- WHAT THE TASK ASKS: Using the records that follow, reproduce exactly the lines starting at the line containing "Screen dimensions: 2060x953" and ending at the line containing "Switch to the DHCP settings tab". Include both end lines and no pictures.

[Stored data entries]
★ ★ ★ ★

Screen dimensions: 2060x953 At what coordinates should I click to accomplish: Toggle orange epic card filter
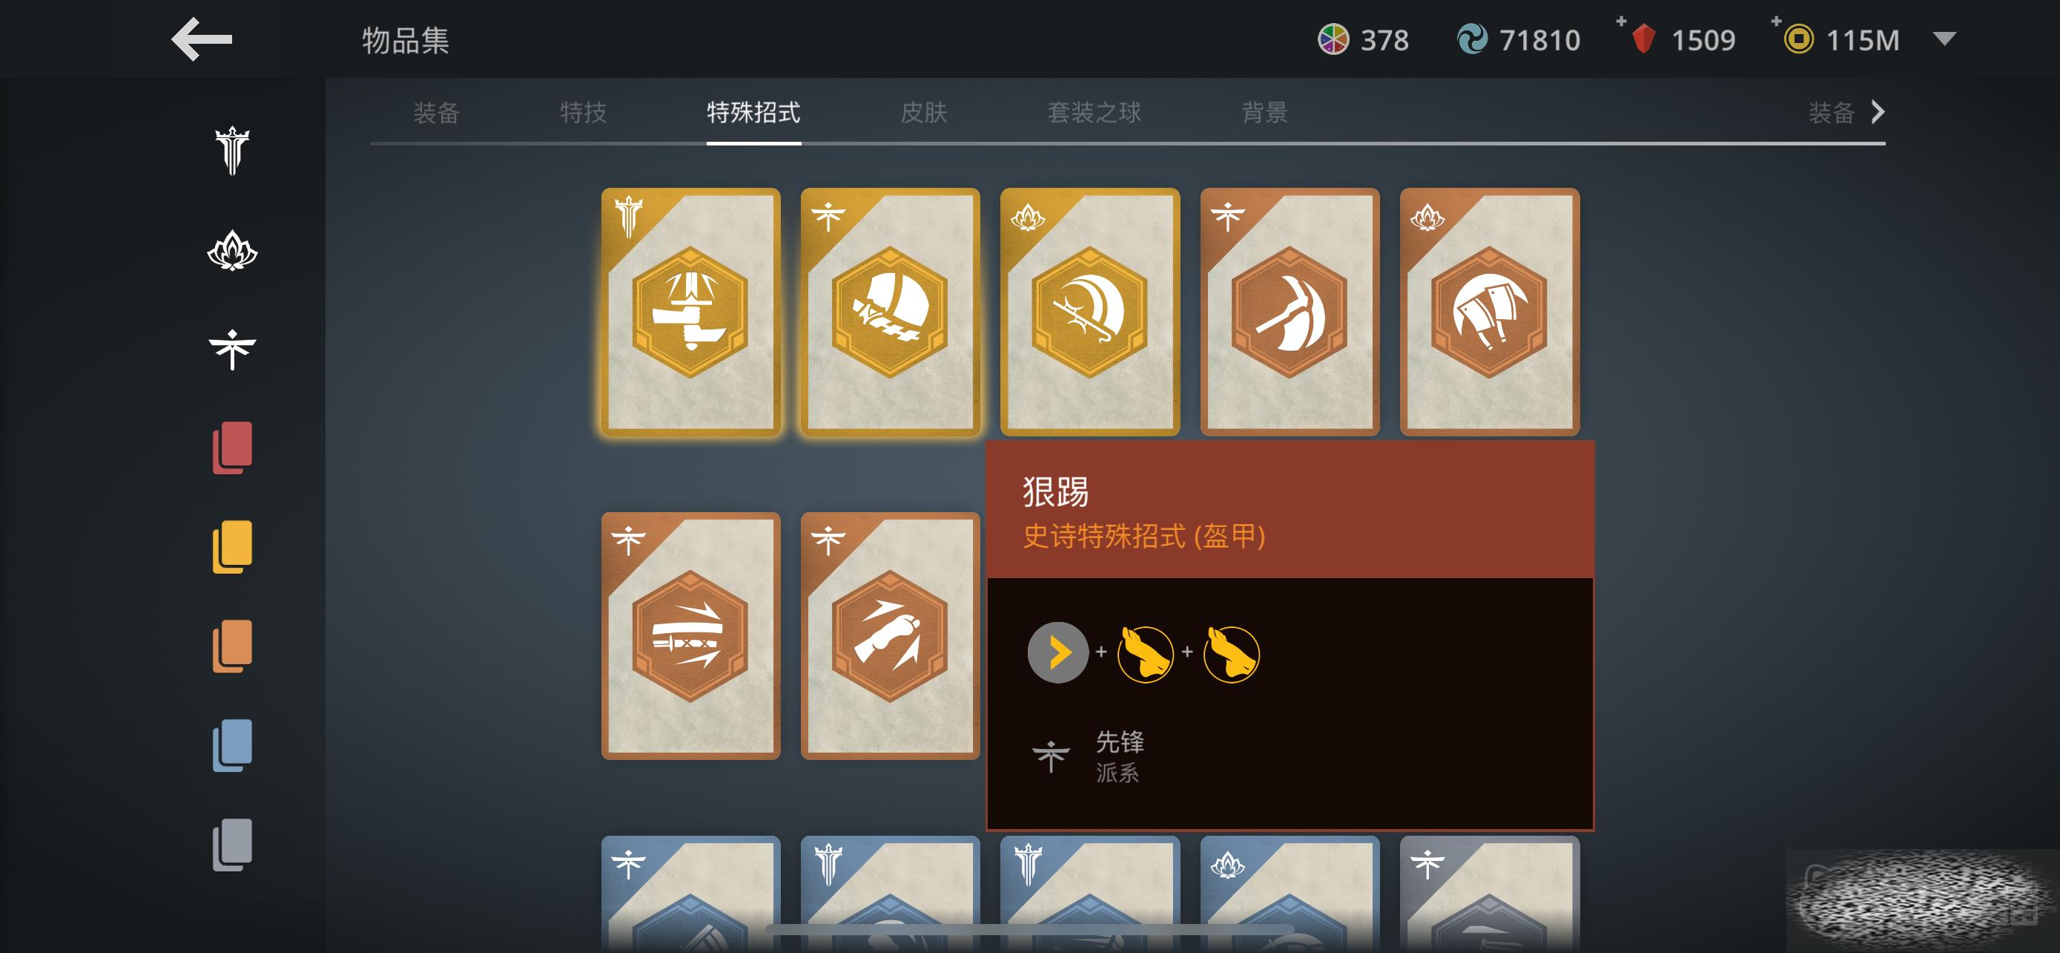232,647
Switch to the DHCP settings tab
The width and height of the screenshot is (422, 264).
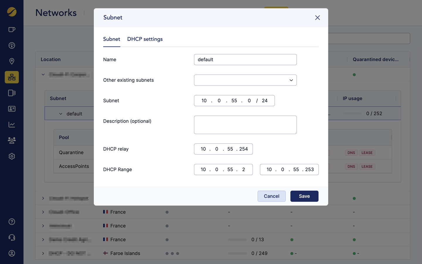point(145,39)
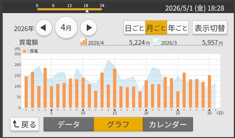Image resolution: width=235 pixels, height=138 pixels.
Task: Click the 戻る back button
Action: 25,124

★ ★ ★ ★

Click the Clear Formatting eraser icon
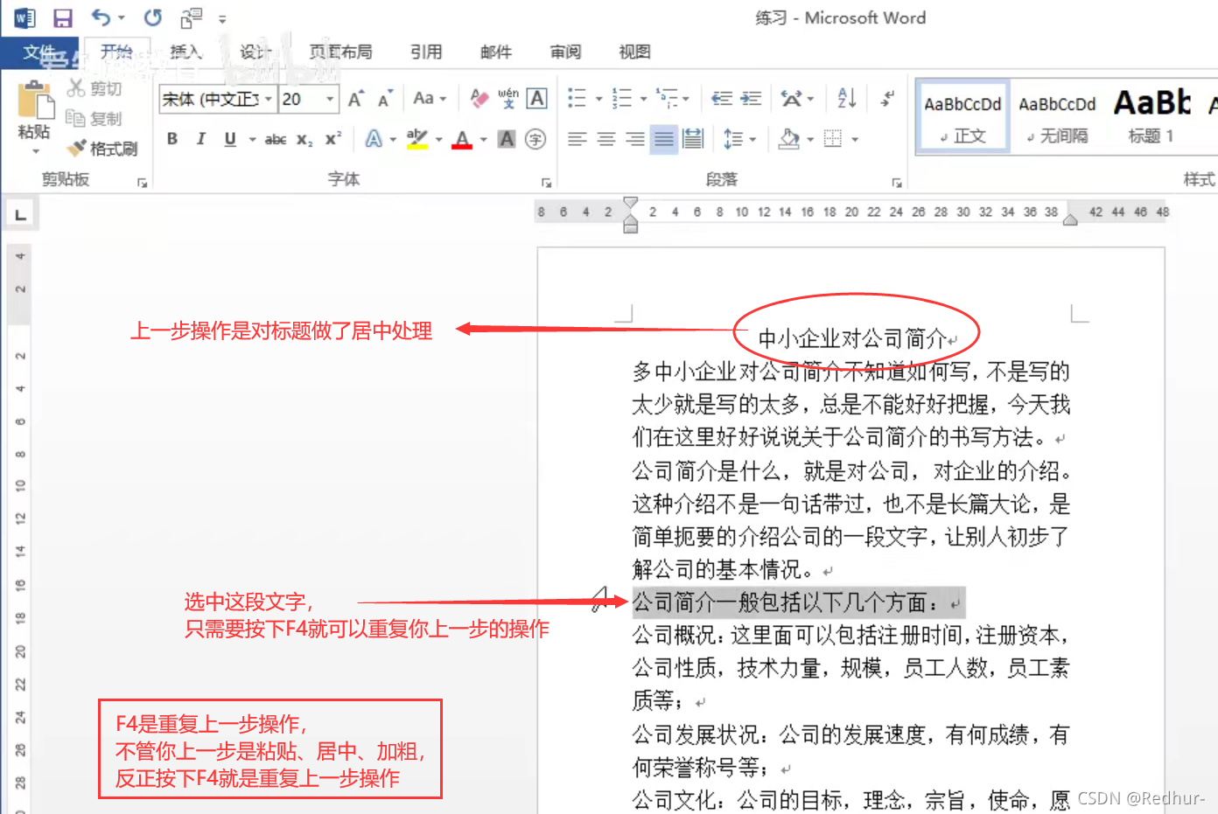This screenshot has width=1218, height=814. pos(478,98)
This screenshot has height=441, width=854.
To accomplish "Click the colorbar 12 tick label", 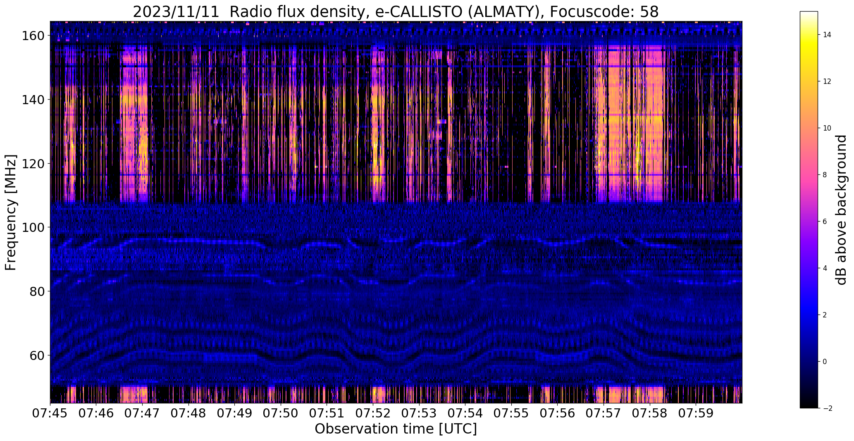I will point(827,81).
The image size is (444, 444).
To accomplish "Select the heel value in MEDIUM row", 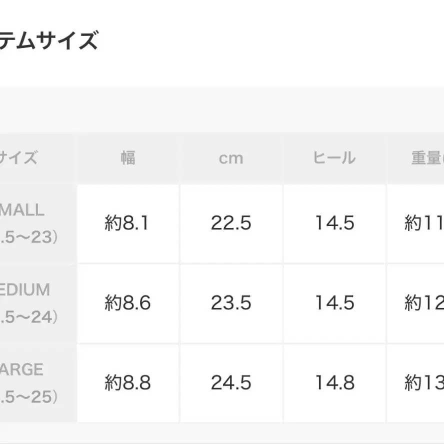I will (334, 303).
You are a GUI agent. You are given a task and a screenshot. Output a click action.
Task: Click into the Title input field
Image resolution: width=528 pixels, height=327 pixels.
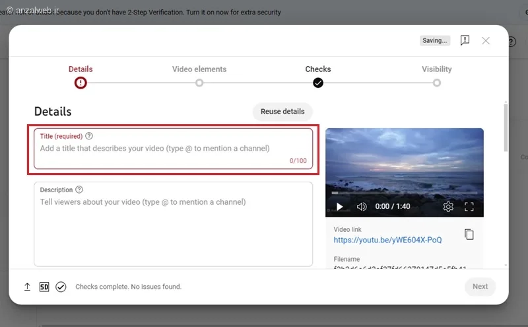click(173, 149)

★ ★ ★ ★

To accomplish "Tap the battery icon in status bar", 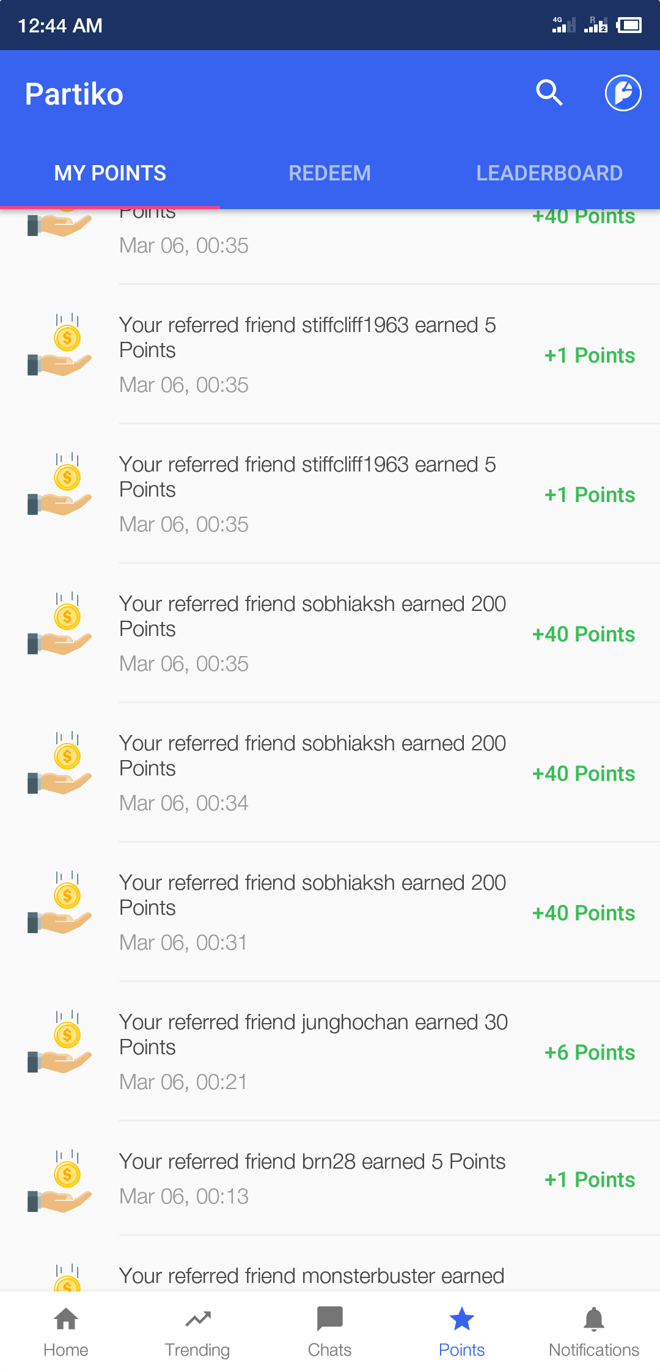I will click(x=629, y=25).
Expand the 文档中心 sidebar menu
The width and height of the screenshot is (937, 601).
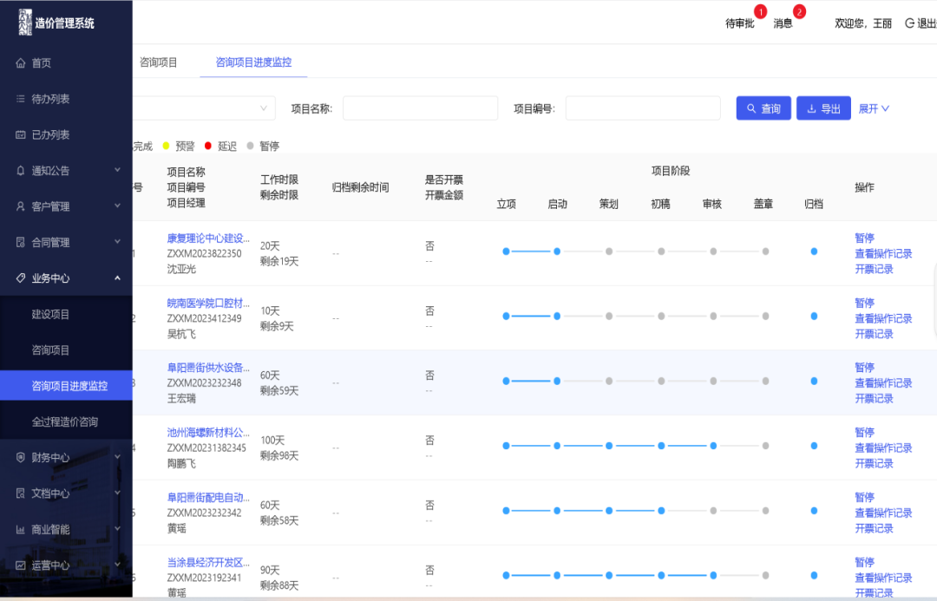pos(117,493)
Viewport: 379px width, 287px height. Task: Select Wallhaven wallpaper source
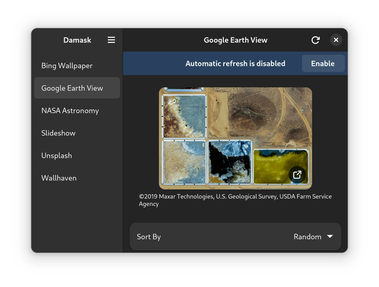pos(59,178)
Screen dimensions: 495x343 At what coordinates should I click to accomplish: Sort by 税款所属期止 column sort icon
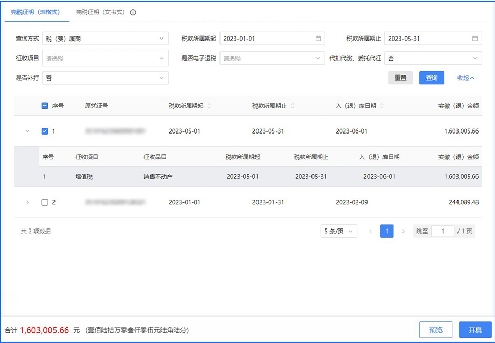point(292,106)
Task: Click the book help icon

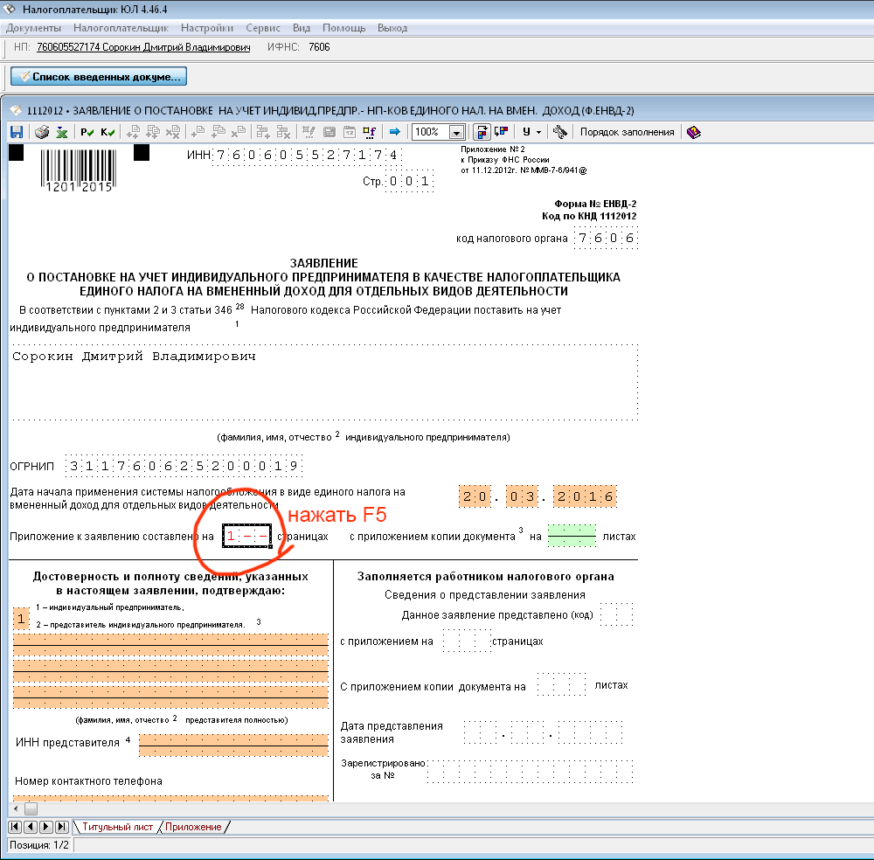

★ ★ ★ ★

- WRITTEN ANSWER:
Screen dimensions: 2060x953 At what coordinates should I click to accomplish: Toggle orange epic card filter
232,647
Switch to the DHCP settings tab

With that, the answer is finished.